Clinger is a ghost story rather than simply a romantic melodrama, and this bait and switch comes early on to set the scene. Both the silly characters and the splatter effects which end Fern’s relationship are a sign of things to come in this horror comedy. From here the humour levels are ramped up for better or worse, the cast grows and the story pushes on towards the supernatural while simultaneously piling up the jokes. Fern’s friends and family are a goofy bunch, from her sister trying to become an entrepreneur by making sock puppets to her religious friend who keeps making clueless innuendos during normal conversation for some reason. During the funeral scenes after Robert’s premature demise and the subsequent family dinner table scenes, there are all kinds of strange and awkward moments and comic dialogue which lends it a particularly silly tone. It’s the kind of thing that could be very dry and tedious if there was any sense of seriousness involved. Realism and any sort of pretence are not on the cards here.
The cast are pretty good for what is required of a young ensemble, with the teen romance and high school clique scenes feeling natural, if a little one dimensional. But this isn’t the place for character development unless you count sock puppet grief counselling. There are plenty of other typical clichés in the supporting cast with Fern trying to get help from airhead lab partners and meat head jocks along the way. It does look and feel like a TV show a lot of the time which is unfortunate since a certain amount of creativity has gone into this, but the bland daytime lighting and use of scribbled flash animation makes it seem like a kids drama; albeit one with splatter effects and cursing. Other visual elements like jump cuts showing ghostly apparitions are more annoying, but thankfully brief.

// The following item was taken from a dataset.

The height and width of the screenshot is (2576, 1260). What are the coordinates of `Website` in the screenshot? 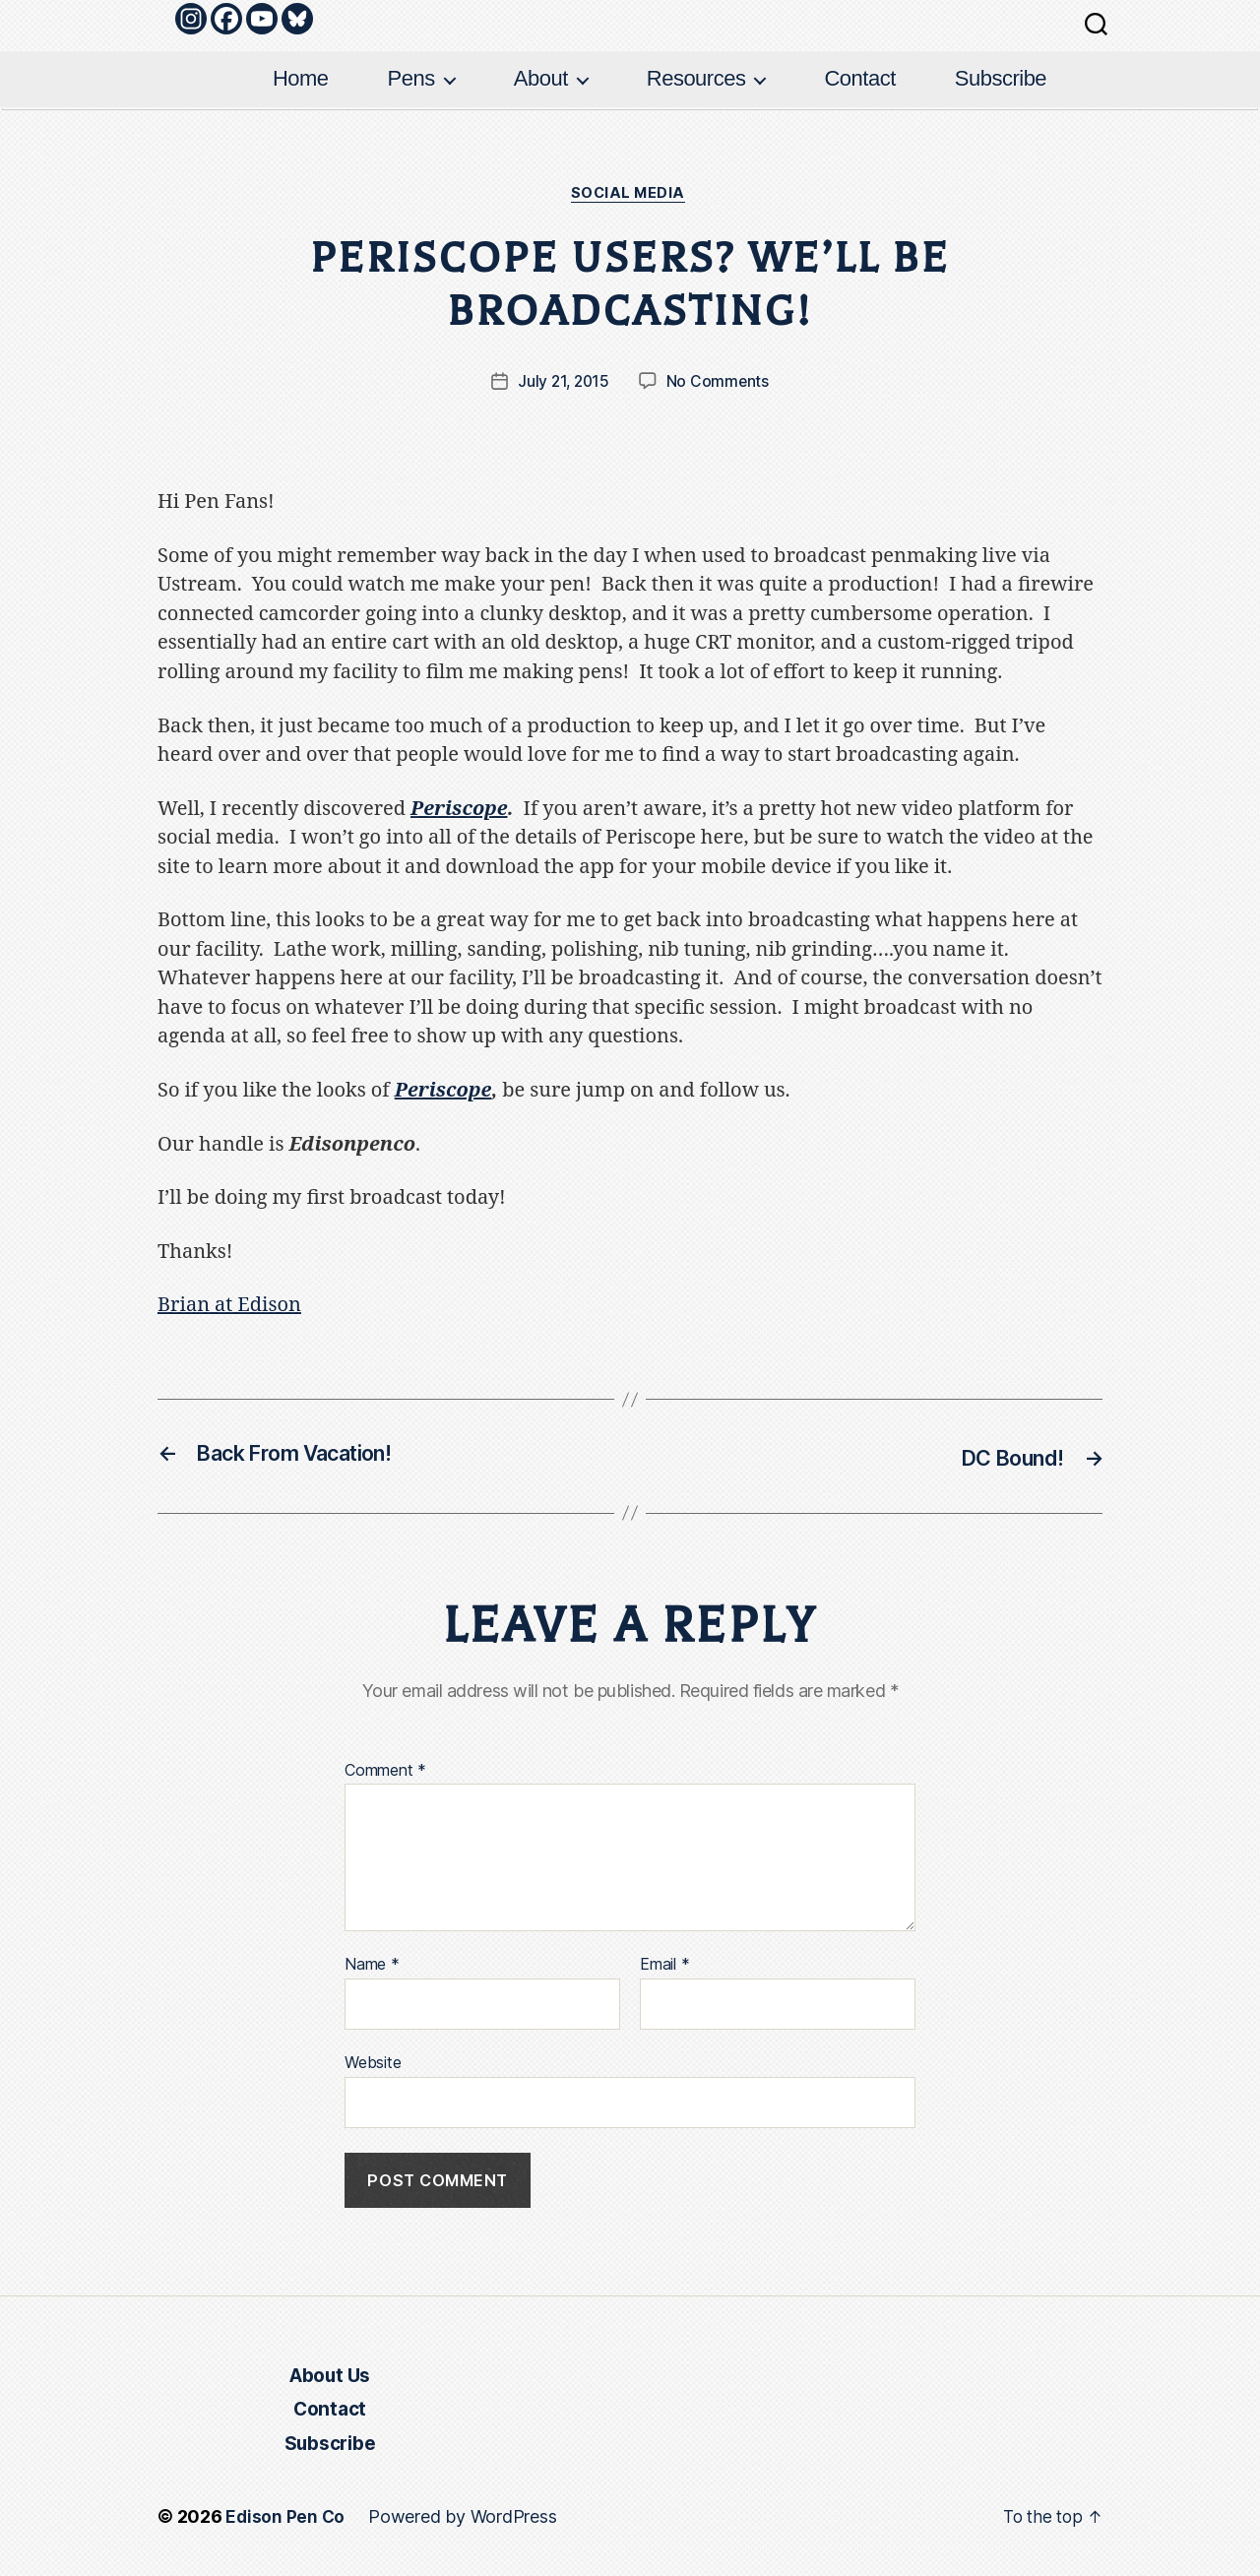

The mixture of violence and oddball characters never quite meshes together, but it’s not dull at least. By the second act Robert and Fern are starting to get back together whether she likes it or not, which is where things get more interesting.
But this isn’t a dark story at all. It’s one which has a ‘So, You’re Dead’ pamphlet being handed out to the new arrivals at the cemetery. Even when the idea of ghostly revenge comes around it’s not exactly serious. It remains consistently silly during all of this, with flying scissors and evil stuffed toys featuring when things start to get out of control. A whole set piece is dedicated to a puppet attack, which is the mixture of stupid and gory I can get behind. For a story featuring ethereal entities there are a lot of strangely physical attacks involved from both sides, which adds to the fun. There are no surprises in store when it comes to the plot, although the tangent involving a local ghost hunter and the rules of dispelling unwanted spirits are unexpected enough to keep it going. Soon enough Robert figures out that hanging around the living won’t be a lasting option and he starts to consider the kind of drastic alternatives you’d expect.
The stranger elements here stop the repetitive class room tropes becoming too irritating, especially the tooling up scenes involving anti-ghost weapons and pills that make the dead visible to Fern’s friends. The big finale in which Fern’s race track qualifier is interrupted by Robert’s new graveyard pals is particularly silly, but it sums the whole thing up as the dialogue gets dumber and the effects get bigger. The levels of absurdity reach their peak once everyone bands together to come to her aide, and it makes for a likeable if nonsensical climax. This isn’t anything you haven’t seen before in terms of both romantic tales which combine either death or horror, as well as anything utilising the standard type of low budget blood and guts, but it’s got enough charm and amusement value to keep things together more or less.